# Work required:
Work out how many lines below contain the word "agent". Only the number is wanted.
----- Records supplied
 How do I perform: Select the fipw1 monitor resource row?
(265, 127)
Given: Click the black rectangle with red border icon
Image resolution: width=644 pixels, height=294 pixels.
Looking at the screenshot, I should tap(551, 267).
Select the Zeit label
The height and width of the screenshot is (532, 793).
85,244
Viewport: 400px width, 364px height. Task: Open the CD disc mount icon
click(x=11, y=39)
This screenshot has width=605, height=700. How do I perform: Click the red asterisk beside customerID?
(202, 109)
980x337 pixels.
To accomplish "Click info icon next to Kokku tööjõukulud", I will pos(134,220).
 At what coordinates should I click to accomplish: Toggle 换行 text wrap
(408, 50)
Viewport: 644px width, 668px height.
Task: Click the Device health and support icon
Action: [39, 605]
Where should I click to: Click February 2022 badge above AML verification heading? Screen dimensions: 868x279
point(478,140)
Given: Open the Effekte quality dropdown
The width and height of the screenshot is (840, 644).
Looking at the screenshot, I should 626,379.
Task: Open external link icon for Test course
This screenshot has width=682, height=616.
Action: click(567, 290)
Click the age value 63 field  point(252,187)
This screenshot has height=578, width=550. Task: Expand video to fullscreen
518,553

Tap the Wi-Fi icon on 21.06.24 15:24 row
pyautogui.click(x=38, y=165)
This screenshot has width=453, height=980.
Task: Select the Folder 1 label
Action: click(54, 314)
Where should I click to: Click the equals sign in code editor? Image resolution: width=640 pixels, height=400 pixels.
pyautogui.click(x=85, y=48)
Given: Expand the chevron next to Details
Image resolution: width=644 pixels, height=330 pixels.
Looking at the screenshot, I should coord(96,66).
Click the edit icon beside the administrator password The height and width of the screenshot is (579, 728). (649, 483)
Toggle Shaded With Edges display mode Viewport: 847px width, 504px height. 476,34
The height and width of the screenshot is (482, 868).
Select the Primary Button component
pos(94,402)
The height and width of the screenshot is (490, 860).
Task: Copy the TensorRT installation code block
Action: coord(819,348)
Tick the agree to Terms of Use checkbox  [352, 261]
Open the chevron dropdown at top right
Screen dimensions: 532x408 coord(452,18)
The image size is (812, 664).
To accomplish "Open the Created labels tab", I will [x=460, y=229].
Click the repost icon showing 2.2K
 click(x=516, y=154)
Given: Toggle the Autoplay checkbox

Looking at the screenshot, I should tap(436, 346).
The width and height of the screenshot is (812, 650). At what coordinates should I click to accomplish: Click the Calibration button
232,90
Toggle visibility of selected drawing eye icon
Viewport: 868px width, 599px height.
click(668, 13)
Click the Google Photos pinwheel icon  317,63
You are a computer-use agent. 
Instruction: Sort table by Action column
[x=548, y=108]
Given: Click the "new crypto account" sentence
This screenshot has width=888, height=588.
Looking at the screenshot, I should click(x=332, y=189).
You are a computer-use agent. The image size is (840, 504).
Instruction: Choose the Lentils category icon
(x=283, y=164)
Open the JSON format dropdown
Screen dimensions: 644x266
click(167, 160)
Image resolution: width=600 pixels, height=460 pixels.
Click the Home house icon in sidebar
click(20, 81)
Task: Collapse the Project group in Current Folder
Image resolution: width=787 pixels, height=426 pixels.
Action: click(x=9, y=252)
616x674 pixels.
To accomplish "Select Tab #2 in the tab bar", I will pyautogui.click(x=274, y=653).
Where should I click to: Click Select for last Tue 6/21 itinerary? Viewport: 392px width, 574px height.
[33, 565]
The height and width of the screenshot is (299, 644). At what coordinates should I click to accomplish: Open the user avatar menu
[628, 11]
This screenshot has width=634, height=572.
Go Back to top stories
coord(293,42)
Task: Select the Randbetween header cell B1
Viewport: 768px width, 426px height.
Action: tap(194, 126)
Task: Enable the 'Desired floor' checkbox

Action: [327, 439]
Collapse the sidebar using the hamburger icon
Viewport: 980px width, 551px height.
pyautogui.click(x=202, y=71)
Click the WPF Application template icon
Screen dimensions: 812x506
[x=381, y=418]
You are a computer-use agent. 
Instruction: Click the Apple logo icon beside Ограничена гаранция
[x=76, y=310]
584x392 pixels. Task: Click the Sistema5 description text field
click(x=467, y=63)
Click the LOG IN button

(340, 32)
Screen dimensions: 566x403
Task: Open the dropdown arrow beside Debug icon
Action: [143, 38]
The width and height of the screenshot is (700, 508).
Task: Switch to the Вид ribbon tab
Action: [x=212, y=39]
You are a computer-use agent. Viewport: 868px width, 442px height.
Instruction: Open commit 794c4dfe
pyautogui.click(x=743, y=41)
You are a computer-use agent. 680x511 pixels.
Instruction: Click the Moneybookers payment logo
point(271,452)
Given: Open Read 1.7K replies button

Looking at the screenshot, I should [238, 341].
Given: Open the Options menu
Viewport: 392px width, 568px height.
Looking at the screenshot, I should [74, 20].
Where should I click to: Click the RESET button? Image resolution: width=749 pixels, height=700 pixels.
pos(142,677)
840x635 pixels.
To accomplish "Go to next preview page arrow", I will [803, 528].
----------
# Written reply:
5